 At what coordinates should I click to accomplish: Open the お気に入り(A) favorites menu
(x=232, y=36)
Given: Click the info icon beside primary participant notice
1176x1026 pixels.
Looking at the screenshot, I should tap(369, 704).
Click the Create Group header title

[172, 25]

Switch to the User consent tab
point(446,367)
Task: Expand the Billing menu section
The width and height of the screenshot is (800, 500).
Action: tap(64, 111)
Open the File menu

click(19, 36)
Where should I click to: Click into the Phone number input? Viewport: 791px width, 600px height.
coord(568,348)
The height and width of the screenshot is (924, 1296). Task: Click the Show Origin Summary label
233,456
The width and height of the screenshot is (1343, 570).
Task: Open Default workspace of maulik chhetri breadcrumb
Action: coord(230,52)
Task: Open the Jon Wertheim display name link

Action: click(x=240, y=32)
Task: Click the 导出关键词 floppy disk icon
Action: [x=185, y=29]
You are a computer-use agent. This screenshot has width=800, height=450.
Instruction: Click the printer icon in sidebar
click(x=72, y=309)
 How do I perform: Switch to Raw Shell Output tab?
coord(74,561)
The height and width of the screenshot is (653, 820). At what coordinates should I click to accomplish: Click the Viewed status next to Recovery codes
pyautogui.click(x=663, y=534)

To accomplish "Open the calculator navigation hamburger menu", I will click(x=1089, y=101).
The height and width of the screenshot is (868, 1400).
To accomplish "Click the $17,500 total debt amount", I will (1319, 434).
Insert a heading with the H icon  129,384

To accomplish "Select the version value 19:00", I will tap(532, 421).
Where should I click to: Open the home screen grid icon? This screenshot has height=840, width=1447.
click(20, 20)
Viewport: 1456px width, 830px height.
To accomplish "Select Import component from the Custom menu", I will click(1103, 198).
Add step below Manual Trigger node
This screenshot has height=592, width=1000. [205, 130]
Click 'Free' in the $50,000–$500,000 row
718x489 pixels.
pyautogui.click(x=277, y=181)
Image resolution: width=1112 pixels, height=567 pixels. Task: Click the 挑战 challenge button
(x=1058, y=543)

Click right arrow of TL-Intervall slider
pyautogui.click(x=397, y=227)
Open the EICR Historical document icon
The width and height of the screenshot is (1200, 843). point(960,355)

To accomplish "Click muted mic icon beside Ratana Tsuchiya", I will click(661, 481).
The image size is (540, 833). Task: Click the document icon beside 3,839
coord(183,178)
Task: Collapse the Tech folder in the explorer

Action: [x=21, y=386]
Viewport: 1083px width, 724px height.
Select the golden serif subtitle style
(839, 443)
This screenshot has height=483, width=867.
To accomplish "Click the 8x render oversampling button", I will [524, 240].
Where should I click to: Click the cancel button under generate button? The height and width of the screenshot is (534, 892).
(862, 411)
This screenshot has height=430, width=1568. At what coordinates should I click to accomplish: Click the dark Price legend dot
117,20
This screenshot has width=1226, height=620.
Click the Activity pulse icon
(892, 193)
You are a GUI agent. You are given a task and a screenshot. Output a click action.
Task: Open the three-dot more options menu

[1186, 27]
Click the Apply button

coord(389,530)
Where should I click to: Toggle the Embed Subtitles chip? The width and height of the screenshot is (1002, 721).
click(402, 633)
=-=-=
— Goal of the exercise —
Reproduce the records verbatim, from the start of the records through the line that contains "click(19, 36)", including both ends.

— Answer below —
 At what coordinates should I click to accomplish: Open the お気に入り(A) favorites menu
(x=232, y=36)
Given: Click the info icon beside primary participant notice
1176x1026 pixels.
Looking at the screenshot, I should tap(369, 704).
Click the Create Group header title

[172, 25]

Switch to the User consent tab
point(446,367)
Task: Expand the Billing menu section
The width and height of the screenshot is (800, 500).
Action: tap(64, 111)
Open the File menu

click(19, 36)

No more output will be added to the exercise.